Anime looms large in these memoirs, with references to work undertaken on Sakura Wars, Banner of the Stars, Lodoss War, Oh My Goddess, Madlax, Cowboy Bebop, Death Note and GTO, among others. Throughout the period, the Chinese animators dabble in making their own work, fumbling to make their own animated series based on famous proverbs, and holding out for a co-production deal.

Nothing makes the disruption between analogue and digital clearer than the book’s illustrations. A generous opening colour section offers a scrap book of images from the animators’ lives, but often contains frightfully dull pictures of people at forgotten banquets and grim group photocalls. Such images date from a time when cameras could only take 24 pictures, not the snap-happy 21st century where everybody documents their lunch. But the very mundanity of these images speaks volumes about conditions and attitudes in the industry, such as a shot of the anonymous, run-down block where a “studio” nestled above a print works, and a photograph of a visiting Japanese animator that simply credits him as “a visiting Japanese animator.” The clients, too, were often anonymous to their hirelings.

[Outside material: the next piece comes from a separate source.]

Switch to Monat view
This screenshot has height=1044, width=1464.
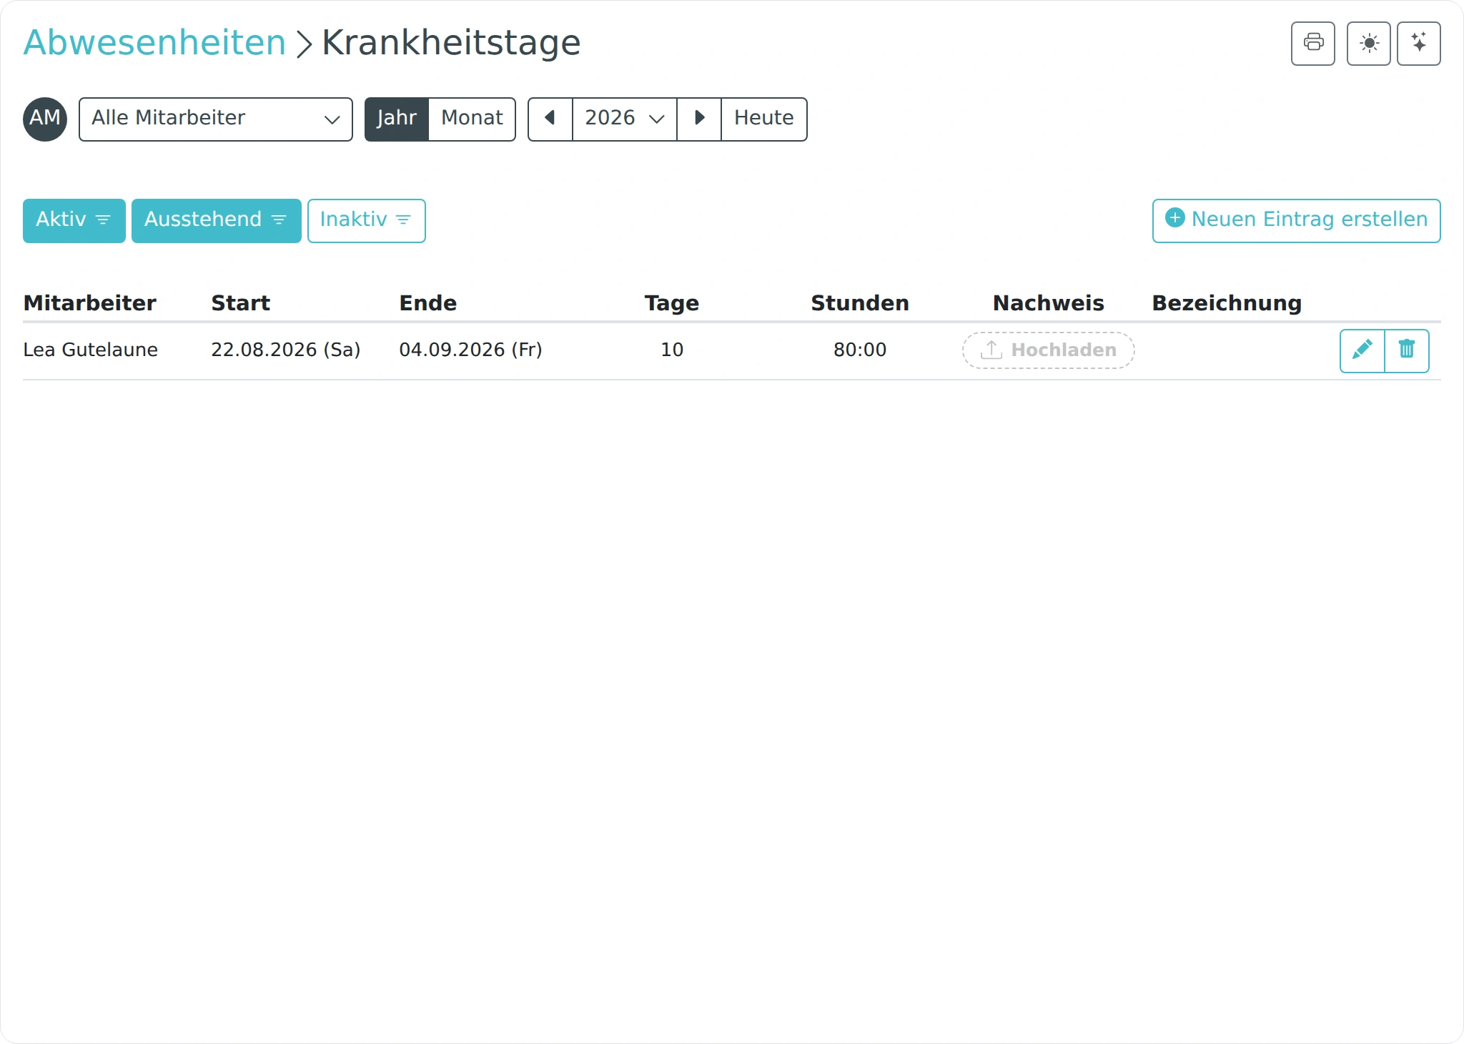click(x=472, y=119)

The Stories of Animation Outsourcing in China (1989-2009) is published as part of a series of books on animation by the Communication University of China Press. Several of its sister volumes cover well-worn topics like British or Japanese animation, but the titles relevant to China are far more ground-breaking, including a 336-page history of Chinese stop-motion animation that I hope to get around to reviewing sometime here, too. In the meantime, in attempting to delineate a history and a narrative of the uncelebrated low-echelon workers of the cartoon business, He and He have truly opened a new area in animation studies.

Jonathan Clements is the author of Anime: A History.